Information supplied —
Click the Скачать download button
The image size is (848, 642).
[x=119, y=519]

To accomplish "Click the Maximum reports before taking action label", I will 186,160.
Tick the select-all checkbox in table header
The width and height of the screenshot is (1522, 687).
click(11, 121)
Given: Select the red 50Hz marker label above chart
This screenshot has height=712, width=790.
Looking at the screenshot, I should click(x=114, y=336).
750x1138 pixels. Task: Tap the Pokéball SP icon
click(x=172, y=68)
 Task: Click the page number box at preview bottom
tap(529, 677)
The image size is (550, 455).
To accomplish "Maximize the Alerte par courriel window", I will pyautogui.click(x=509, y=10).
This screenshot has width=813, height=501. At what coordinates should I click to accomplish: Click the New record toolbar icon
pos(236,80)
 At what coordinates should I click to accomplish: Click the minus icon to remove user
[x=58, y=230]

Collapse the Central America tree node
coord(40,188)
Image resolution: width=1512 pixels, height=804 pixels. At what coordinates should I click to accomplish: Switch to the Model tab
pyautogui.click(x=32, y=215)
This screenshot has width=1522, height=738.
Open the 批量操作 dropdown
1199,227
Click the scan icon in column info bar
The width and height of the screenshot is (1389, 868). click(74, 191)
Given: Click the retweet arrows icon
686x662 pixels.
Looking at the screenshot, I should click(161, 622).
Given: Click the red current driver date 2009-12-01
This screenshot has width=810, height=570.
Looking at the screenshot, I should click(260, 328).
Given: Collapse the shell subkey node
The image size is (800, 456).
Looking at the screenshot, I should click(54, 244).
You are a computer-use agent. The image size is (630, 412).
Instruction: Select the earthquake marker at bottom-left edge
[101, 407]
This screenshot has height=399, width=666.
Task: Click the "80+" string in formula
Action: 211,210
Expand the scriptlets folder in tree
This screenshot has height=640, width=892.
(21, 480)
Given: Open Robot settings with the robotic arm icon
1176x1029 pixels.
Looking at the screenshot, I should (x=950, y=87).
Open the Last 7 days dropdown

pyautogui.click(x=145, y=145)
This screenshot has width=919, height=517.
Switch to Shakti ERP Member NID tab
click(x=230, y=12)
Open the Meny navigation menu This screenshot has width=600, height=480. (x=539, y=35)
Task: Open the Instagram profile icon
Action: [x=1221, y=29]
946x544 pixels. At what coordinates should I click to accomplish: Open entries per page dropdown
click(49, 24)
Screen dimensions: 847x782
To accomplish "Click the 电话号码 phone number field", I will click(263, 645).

Exercise prompt — Output the whole listing above again, word for word.

Output below —
Click the Скачать download button
The image size is (848, 642).
[x=119, y=519]

To accomplish "Click the Maximum reports before taking action label", I will 186,160.
Tick the select-all checkbox in table header
The width and height of the screenshot is (1522, 687).
click(11, 121)
Given: Select the red 50Hz marker label above chart
This screenshot has height=712, width=790.
Looking at the screenshot, I should click(x=114, y=336).
750x1138 pixels. Task: Tap the Pokéball SP icon
click(x=172, y=68)
 Task: Click the page number box at preview bottom
tap(529, 677)
The image size is (550, 455).
To accomplish "Maximize the Alerte par courriel window", I will pyautogui.click(x=509, y=10).
This screenshot has width=813, height=501. At what coordinates should I click to accomplish: Click the New record toolbar icon
pos(236,80)
 At what coordinates should I click to accomplish: Click the minus icon to remove user
[x=58, y=230]

Collapse the Central America tree node
coord(40,188)
Image resolution: width=1512 pixels, height=804 pixels. At what coordinates should I click to accomplish: Switch to the Model tab
pyautogui.click(x=32, y=215)
This screenshot has width=1522, height=738.
Open the 批量操作 dropdown
1199,227
Click the scan icon in column info bar
The width and height of the screenshot is (1389, 868). click(74, 191)
Given: Click the retweet arrows icon
686x662 pixels.
Looking at the screenshot, I should click(161, 622).
Given: Click the red current driver date 2009-12-01
This screenshot has width=810, height=570.
Looking at the screenshot, I should click(260, 328).
Given: Collapse the shell subkey node
The image size is (800, 456).
Looking at the screenshot, I should click(54, 244).
You are a computer-use agent. The image size is (630, 412).
Instruction: Select the earthquake marker at bottom-left edge
[101, 407]
This screenshot has height=399, width=666.
Task: Click the "80+" string in formula
Action: 211,210
Expand the scriptlets folder in tree
This screenshot has height=640, width=892.
(21, 480)
Given: Open Robot settings with the robotic arm icon
1176x1029 pixels.
Looking at the screenshot, I should (x=950, y=87).
Open the Last 7 days dropdown

pyautogui.click(x=145, y=145)
This screenshot has width=919, height=517.
Switch to Shakti ERP Member NID tab
click(x=230, y=12)
Open the Meny navigation menu This screenshot has width=600, height=480. (x=539, y=35)
Task: Open the Instagram profile icon
Action: [x=1221, y=29]
946x544 pixels. At what coordinates should I click to accomplish: Open entries per page dropdown
click(49, 24)
Screen dimensions: 847x782
To accomplish "Click the 电话号码 phone number field", I will click(263, 645).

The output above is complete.